As a person who's worked professionally as a stitch pattern designer, I never really considered the method used to reproduce my stitches and create the end product. My job was to simply come up with interesting knit stitch patterns. As a crafter who knits primarily on a vintage "hand knitting" machine, when I created a garment, full fashioning has been my method of choice, increasing and decreasing through the hand manipulation of stitches.
But there is another way of working with knits that's used frequently. It's called cut and sew, a name which describes the method perfectly. "Cut" because the already knitted fabric is cut into pattern shapes, and "sew" because the shapes are then sewn together into a sweater or other garment, much the way woven fabric is worked to make a garment. (Beware the erroneous definitions of "cut and sew" floating around the web.)

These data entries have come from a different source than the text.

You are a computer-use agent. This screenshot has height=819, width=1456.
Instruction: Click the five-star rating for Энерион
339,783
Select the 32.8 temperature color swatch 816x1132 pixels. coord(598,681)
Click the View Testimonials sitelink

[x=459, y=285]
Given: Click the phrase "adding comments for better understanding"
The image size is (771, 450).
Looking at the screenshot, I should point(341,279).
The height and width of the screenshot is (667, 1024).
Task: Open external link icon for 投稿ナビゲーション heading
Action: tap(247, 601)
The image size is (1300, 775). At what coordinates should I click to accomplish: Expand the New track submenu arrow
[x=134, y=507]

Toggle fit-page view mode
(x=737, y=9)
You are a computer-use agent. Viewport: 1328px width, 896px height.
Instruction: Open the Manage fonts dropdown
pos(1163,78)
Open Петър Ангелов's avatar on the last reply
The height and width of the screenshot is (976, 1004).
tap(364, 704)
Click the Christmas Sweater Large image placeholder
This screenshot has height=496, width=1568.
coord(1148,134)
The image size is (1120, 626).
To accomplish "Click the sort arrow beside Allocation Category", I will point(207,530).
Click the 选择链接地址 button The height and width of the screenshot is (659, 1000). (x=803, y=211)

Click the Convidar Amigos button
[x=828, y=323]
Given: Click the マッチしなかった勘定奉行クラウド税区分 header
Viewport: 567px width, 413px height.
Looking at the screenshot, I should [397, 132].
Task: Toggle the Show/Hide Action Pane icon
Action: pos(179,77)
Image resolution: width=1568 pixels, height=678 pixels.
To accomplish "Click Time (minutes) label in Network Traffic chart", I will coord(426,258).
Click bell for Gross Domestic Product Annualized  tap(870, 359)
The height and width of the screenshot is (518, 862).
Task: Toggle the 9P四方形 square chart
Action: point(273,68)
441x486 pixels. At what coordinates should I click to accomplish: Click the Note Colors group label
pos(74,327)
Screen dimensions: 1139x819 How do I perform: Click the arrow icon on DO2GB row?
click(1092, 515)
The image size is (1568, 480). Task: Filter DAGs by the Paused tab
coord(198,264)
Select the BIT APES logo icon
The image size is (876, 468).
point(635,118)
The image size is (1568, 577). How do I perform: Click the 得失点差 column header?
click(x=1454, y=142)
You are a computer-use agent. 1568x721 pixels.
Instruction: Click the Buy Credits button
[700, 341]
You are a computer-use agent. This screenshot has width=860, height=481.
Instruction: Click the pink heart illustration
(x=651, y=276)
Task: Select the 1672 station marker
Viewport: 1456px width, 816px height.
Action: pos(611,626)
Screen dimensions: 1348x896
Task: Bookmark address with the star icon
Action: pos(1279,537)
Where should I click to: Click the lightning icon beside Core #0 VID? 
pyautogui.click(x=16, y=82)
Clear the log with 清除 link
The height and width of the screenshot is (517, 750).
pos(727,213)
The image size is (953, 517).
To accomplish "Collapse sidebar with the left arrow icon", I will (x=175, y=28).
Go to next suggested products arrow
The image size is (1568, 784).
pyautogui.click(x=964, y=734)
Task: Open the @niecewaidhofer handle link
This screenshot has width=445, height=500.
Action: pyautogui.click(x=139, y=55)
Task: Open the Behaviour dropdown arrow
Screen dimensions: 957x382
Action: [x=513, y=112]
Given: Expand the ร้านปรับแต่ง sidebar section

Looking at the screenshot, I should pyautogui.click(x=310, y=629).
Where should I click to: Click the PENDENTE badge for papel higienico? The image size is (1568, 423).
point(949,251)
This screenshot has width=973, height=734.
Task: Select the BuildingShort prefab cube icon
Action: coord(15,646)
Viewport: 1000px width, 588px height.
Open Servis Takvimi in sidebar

|My sweater on the left is from the 80s, the one on the right from last year. Fully fashioned, both are impossible to distinguish from cut and sew without close examination. Any competent sewist could make them if the fabrics were available.|
When I returned to machine knitting at the beginning of 2011, after an extended hiatus, I considered cut and sew seriously. But I did not go there. Instead I fell in with a bunch of hand knitters, some who quivered at the thought of a steek. The machine knitting groups that I joined on Ravelry and Yahoo Groups were much more open to cutting and sewing. (Imagined dialog: Cut our knits? No problem. We can each consume a pound of yarn before lunch anyway. We knit with machines, why not sew with machines too?) Though I cut and sewed many a neckline, I did not venture further.
Then, while browsing in the fashion section of a local book store a few months ago, I came across Pattern Magic: Stretch Fabrics by Tomoko Nakamichi.
A quote from the book jacket:
Pattern Magic: Stretch Fabrics is the third title in the series of cult Japanese pattern-cutting books, now available in English. Step-by-step projects show you how to create stunning sculptural clothes, using a creative approach to pattern making.I bought it. I admit that many of the designs in this book are wilder than I would ever wear. Honestly, I may never even get around to re-creating any of the designs exactly (though I'm not ruling that out). I can only say that I was inspired. The approach and concepts in the book really got me thinking, got my creative juices flowing. And even though my fabrics are a different gauge than the ones in the book, I imagined using some of the techniques while working with my own fabrics.
|I probably won't be making "Pattern Mystery".|
|I love the method of drafting "Two Peas in a Pod A" and would totally wear my version.|
My plan? I'm taking my knits, cutting them up and sewing them back together in new ways. I may break some rules out of ignorance or... just because. Don't worry about the waste fabric, 'cause I've got a plan for that too. I'm crafting fashion.